United Semiconductors of Los Alamitos, California, has been selected for their proposal to produce semimetal-semiconductor composite bulk crystals commonly used in electromagnetic sensors for solving challenges in the energy, high performance computing and national security sectors. Together with teammates Axiom Space of Houston and Redwire of Greenville, Indiana, United Semiconductors intends to validate the scaling and efficacy of producing larger semimetal-semiconductor composite crystals under microgravity conditions with perfectly aligned and continuous semimetal wires embedded across the semiconductor matrix. If successful at eliminating defects found in those manufactured with terrestrial materials, United Semiconductors will have developed a processing technology for creating device-ready wafers from space-grown crystals.

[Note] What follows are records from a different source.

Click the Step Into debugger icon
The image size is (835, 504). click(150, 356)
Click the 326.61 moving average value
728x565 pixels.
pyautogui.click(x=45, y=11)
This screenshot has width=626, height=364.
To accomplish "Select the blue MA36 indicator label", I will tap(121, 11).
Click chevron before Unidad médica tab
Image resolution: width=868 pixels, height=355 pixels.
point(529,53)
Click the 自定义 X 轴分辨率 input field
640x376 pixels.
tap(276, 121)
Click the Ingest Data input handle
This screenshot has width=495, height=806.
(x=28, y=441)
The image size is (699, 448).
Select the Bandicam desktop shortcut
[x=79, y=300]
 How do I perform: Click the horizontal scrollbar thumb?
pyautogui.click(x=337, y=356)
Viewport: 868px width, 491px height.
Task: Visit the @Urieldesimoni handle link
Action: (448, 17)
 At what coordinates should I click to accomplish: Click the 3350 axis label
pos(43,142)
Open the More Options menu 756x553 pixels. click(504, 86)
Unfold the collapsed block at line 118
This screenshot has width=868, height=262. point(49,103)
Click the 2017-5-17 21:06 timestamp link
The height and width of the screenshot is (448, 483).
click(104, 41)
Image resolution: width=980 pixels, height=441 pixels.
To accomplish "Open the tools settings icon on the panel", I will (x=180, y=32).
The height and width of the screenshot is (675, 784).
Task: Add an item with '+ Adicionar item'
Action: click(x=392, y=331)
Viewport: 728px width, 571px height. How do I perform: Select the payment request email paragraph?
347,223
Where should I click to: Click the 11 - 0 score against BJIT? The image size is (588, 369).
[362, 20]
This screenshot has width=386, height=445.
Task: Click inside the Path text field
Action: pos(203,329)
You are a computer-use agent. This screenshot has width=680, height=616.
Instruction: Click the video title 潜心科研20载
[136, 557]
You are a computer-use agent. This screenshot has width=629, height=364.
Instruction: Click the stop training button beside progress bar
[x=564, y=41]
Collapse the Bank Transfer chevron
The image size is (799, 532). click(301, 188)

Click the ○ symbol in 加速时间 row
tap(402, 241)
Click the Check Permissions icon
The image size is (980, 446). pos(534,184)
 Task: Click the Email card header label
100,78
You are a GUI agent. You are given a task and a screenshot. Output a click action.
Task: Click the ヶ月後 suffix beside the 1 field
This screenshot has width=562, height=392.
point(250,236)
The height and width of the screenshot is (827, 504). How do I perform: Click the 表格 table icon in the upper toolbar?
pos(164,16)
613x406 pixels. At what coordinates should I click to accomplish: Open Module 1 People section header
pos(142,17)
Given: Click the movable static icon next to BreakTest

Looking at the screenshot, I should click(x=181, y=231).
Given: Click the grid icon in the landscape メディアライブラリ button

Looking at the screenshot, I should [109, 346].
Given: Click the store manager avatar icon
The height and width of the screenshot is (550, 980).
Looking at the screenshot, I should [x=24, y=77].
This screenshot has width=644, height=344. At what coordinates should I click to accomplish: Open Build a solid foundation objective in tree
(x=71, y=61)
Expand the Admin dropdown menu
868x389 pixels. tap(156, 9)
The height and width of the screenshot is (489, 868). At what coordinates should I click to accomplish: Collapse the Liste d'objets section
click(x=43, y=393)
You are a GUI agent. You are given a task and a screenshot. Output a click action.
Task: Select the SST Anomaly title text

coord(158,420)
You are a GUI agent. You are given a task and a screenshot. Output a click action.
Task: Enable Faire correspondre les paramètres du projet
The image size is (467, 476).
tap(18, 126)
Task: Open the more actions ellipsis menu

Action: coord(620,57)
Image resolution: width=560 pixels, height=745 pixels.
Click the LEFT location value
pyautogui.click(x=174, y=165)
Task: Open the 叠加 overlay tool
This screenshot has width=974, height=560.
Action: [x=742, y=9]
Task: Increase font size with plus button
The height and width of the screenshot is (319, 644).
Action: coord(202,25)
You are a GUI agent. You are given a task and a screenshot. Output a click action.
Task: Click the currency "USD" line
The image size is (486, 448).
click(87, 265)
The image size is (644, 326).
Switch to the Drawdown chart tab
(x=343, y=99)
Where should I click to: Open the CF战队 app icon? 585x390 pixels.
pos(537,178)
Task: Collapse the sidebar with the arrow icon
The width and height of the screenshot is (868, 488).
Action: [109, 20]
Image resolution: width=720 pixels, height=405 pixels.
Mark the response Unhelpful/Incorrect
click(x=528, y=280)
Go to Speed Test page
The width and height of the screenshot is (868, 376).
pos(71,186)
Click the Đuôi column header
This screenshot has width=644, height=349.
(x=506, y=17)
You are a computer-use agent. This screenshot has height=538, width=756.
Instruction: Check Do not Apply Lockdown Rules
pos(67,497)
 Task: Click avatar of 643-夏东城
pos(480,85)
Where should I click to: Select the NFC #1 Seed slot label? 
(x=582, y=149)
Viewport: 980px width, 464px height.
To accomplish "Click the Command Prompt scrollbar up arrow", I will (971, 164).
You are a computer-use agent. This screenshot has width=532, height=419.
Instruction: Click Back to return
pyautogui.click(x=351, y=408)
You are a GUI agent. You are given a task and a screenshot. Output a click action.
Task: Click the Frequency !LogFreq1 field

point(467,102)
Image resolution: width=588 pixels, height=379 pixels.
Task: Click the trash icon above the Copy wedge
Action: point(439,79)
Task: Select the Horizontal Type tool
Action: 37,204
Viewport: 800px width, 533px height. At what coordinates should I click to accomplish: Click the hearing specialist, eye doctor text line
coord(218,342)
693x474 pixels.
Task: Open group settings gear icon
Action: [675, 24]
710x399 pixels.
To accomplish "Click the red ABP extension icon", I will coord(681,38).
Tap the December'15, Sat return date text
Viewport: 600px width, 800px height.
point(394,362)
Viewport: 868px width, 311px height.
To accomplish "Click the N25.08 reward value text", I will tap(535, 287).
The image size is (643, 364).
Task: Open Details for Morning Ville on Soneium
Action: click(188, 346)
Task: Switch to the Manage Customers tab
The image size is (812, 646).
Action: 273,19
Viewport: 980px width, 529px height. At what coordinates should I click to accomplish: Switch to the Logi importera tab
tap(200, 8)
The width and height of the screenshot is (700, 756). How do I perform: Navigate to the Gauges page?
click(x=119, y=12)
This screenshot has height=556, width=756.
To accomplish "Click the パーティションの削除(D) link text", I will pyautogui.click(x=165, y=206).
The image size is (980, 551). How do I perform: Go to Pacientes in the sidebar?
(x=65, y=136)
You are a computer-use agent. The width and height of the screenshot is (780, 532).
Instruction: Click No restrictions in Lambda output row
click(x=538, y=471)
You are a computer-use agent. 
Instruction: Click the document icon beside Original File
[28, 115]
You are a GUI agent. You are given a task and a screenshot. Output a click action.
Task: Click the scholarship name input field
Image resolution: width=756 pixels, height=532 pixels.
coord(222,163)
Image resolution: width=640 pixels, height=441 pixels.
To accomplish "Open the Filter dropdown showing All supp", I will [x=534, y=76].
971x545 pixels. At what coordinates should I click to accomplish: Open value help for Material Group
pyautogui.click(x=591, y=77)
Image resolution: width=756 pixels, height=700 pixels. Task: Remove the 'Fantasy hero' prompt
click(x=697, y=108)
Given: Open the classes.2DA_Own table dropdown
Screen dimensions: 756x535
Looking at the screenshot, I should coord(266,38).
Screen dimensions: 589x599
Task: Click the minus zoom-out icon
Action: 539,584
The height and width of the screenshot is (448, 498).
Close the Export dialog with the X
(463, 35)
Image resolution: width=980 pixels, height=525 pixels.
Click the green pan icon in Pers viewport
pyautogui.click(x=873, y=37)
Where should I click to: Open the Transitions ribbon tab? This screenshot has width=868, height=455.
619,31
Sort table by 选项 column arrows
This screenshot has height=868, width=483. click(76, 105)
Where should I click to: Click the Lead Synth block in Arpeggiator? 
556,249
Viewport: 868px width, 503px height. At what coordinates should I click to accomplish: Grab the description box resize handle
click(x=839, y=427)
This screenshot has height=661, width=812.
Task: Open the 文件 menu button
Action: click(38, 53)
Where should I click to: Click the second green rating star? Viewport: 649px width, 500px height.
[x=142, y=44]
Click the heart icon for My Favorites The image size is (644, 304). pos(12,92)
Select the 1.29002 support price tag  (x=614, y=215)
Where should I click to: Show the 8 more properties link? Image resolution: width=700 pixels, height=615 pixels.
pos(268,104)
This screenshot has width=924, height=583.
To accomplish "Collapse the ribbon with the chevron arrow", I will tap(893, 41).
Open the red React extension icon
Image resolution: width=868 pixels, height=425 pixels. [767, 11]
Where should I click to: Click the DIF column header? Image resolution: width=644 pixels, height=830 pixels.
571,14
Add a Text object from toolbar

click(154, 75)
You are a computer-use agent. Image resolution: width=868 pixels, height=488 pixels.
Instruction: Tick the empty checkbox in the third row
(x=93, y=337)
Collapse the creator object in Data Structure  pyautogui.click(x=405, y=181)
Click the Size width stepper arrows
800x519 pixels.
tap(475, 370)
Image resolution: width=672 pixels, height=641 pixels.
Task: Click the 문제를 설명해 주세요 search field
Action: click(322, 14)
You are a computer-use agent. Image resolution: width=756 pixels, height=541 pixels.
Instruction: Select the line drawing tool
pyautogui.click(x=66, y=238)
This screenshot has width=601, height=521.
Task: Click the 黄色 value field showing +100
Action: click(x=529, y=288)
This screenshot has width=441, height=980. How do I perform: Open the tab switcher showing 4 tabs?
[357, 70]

In addition to the awards above, NASA made awards for a global market study and programmatic support of the InSPA portfolio:
- Analyzing Global Competition and U.S. Leadership in Low-Earth Orbit Commercialization of In-Space Production Applications, The Institute for Defense Analyses Science & Technology Policy Institute, Washington, D.C.
- NASA In Space Production Applications (InSPA) Portfolio Support, The Aerospace Corporation, El Segundo, California
The Aerospace Corporation, headquartered in El Segundo, California, was tasked through the NASA-Wide Specialized Engineering, Evaluation and Test Services (NSEETS) contract to provide technical and business expertise and analysis in support of NASA’s evaluation of InSPA proposals. The Aerospace team will provide continued support from subject matter experts in their fields of study during planning, preparation, and execution of the demonstrations on the International Space Station, and also assist NASA with implementation of InSPA program initiatives and lifecycle assessments for selected technologies.
The Institute for Defense Analyses (IDA), headquartered in Alexandria, Virginia, was tasked to help inform NASA’s strategy and plans for enabling in-space manufacturing by studying global competition and the potential impact on U.S. leadership in key technology areas. IDA’s Science and Technology Policy Institute (STPI) will analyze the current and future capabilities, investments, and policies of space-faring nations related to on-orbit manufacturing of advanced materials and products to better inform the priorities for U.S. Government investments in InSPA towards developing a commercial low-Earth Orbit economy.